Statue of a curvy woman that is common throughout Colombia
TripSavvy / Lara D'agostino

Things to Do and See

Medellín may be smaller than the Colombian capital of Bogotá, but that doesn't mean it has any less cultural sights and museums for visitors to enjoy.

  • The Medellín Metro Cable system has three cable car lines across the valley floor. Ride them to the top for scenic views of the city and mountains beyond.
  • Basilica de la Candelaria is one of the few colonial buildings left.
  • The Basilica Metropolitana, in the Parque de Bolivar, was completed early in the 20th century and is thought to be the largest brick church in South America.
  • Pueblito Paisa is a replica of a typical Antioquiana village, complete with handicraft shops.
  • Plaza Botero displays a number of works by Fernando Botero, a famous Medellín sculptor who specializes in oversized human figures. More of his works are in the Museo de Antioquia.
  • The JardÍn Botánico JoaquÍn Antonio Uribe has an annual orchid exposition in the Orquideorama.

Holidays and Events

Colombia has some of the most festive holidays of any country in South America. Medellín celebrates many regional festivities, as well. Fería de Las Flores is one that should not be missed. The festival begins with a caballero (horseback) parade through the city that lasts the entire day. Music, dances, and cultural events celebrate the Antioquiana customs, but the highlight is the Desfile de Silleteros, where campesinos come down from the mountains carrying baskets of beautiful wildflowers. In July, the annual Festival Internacional de Poesía de Medellín, or International Poetry Festival, brings artists, writers, and musicians from far and wide.

Travel Tips

Before you jet off to Medellín, there are some things you may want to plan ahead for.

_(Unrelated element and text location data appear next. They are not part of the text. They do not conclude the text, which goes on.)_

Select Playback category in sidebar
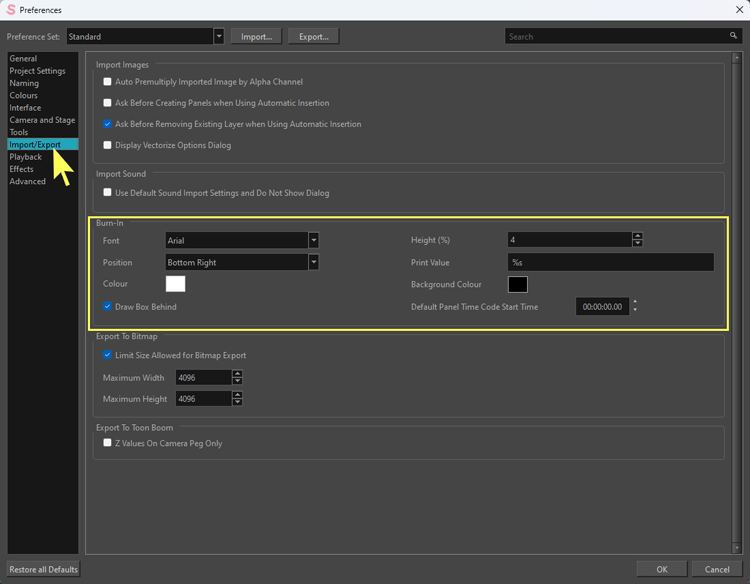 pos(26,157)
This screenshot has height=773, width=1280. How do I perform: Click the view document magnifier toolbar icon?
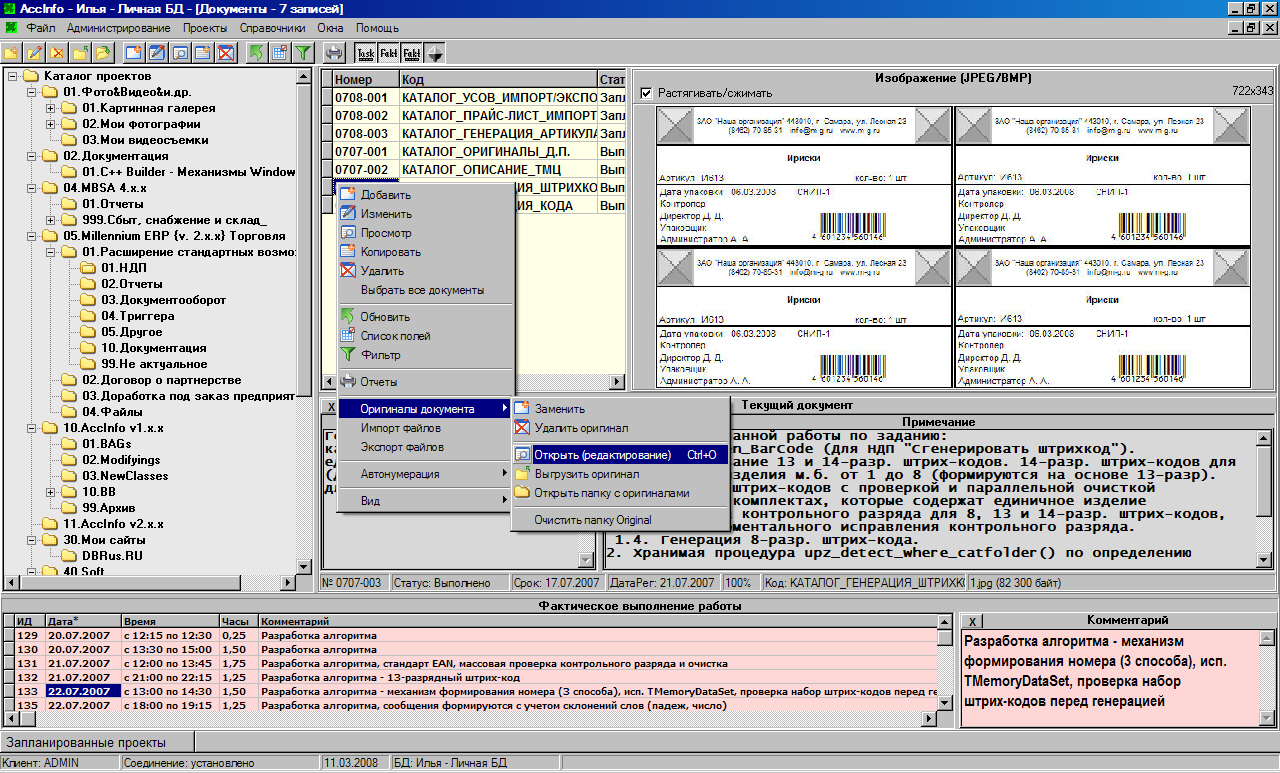pyautogui.click(x=181, y=53)
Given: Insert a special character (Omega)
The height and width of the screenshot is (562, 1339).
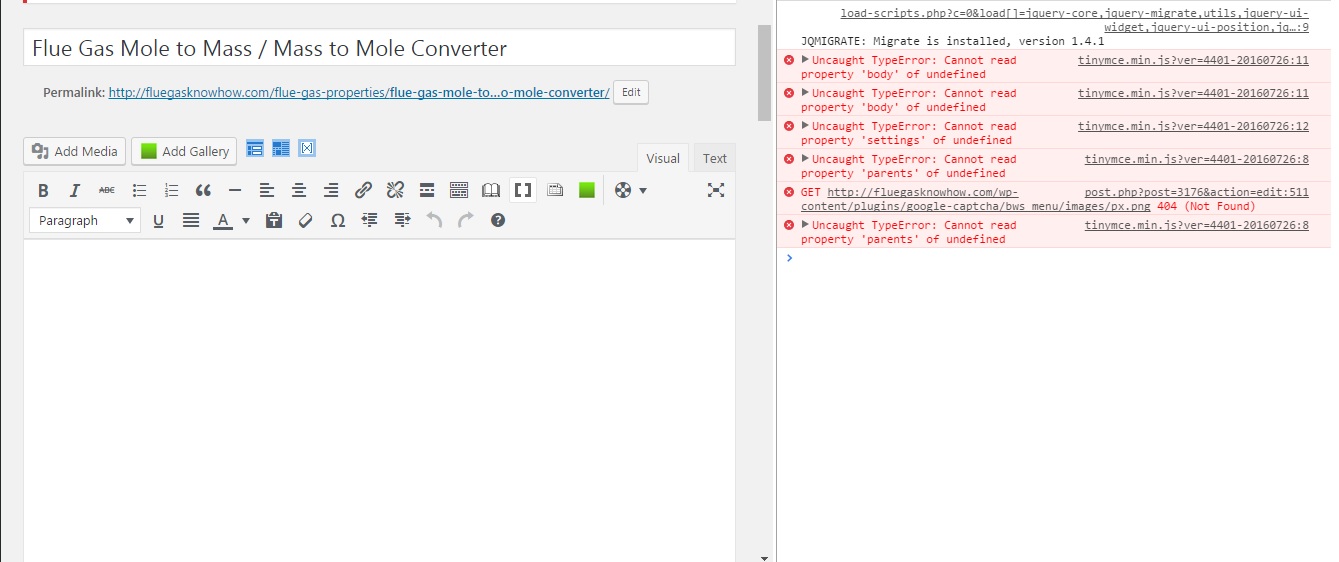Looking at the screenshot, I should (x=338, y=220).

  • A tourist visa is not required to visit Colombia unless you plan on staying longer than 90 days.
  • The water in Medellín is safe to drink, although most hotels will provide bottled water just in case. If you're traveling to rural areas outside of the city, it's smart to only drink bottled water.
  • The Colombian peso is the only currency accepted at small, local stores, and there are many ATMs around the city for getting more cash out. Most hotels and upscale restaurants accept credit cards.
  • The local attire is a bit formal, so leave flip-flops at home. Men should wear long pants, and women should pack nice sundresses.